What Happens to Debt When You Die? | MetLife (2024)

Losing a loved one is never easy and surviving family members are often left with the logistics of planning a funeral, cleaning out a home, and writing an obituary. It’s also possible for someone to die with debt — which poses the question, “Can you inherit debt?” Knowing what debts are forgiven at death and which must be repaid by surviving family members can make this time of transition a little easier.

In most cases, debt isn’t inherited and is often settled by the estate or forgiven. However, there are a few exceptions when surviving family members may be left with debt. Let’s discuss what happens if someone dies with debt and how to help protect loved ones from debt collection.

How debt is handled when you die

Most debt isn’t inherited by someone else — instead, it passes to the estate.1 During probate, the executor of the estate typically pays off debts using the estate’s assets first, and then they distribute leftover funds according to the deceased’s will.

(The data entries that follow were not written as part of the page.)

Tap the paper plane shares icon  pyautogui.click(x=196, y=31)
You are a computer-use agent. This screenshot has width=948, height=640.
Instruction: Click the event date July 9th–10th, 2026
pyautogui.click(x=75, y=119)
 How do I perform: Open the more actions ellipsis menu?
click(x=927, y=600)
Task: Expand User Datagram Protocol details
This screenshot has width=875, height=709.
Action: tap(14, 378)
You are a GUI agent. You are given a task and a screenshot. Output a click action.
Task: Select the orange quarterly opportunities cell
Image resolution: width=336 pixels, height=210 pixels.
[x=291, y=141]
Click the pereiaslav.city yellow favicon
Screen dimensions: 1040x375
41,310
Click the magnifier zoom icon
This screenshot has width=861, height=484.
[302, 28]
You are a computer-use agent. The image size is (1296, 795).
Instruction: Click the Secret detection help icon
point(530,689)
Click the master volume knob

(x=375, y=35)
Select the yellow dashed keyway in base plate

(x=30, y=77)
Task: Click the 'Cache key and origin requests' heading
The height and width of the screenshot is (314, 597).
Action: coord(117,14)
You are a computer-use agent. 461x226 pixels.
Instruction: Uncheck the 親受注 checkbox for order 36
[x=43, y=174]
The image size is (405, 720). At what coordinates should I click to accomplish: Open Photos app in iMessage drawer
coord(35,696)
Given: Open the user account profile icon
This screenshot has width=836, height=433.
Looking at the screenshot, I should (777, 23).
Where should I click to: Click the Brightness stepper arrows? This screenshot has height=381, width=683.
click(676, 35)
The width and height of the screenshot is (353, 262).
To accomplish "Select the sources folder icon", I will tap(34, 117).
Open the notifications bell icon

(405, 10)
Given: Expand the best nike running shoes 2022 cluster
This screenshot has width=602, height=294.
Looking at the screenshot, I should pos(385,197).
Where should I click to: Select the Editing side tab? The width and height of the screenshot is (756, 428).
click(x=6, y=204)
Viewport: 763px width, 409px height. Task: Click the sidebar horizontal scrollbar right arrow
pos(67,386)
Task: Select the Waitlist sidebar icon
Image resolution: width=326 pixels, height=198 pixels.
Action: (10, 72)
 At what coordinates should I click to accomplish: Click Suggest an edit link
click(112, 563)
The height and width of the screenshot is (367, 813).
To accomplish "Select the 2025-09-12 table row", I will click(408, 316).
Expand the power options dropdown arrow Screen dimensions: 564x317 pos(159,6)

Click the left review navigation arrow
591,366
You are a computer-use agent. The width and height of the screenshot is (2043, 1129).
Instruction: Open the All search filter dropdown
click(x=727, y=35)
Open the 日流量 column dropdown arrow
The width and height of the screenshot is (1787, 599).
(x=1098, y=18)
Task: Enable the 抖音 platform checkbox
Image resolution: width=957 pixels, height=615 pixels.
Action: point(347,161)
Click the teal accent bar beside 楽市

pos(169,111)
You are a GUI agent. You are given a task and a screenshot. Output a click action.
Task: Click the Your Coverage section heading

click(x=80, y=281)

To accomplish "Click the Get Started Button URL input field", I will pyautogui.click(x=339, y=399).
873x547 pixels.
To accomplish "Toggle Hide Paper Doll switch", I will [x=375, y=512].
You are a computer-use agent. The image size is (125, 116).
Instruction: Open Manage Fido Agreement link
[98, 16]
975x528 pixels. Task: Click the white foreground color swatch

However, some states may require that survivors be paid first.1 Generally, the only debts forgiven at death are federal student loans.2

Solvent vs. insolvent estate

If the estate has enough money to cover all debts and more, it’s considered solvent. But if it doesn’t have enough, it’s considered insolvent.3

If the estate is insolvent, creditors may forgive debts the estate can’t cover. If the estate is solvent, any money or property remaining after debts are distributed among beneficiaries.

While it can vary by state, most debts are settled in the following order when an estate is insolvent:4

  1. Estate taxes and legal fees
  2. Funeral and burial expenses
  3. Outstanding federal taxes
  4. Outstanding medical debt
  5. Outstanding property taxes
  6. Outstanding personal debt (credit card debt and personal loans)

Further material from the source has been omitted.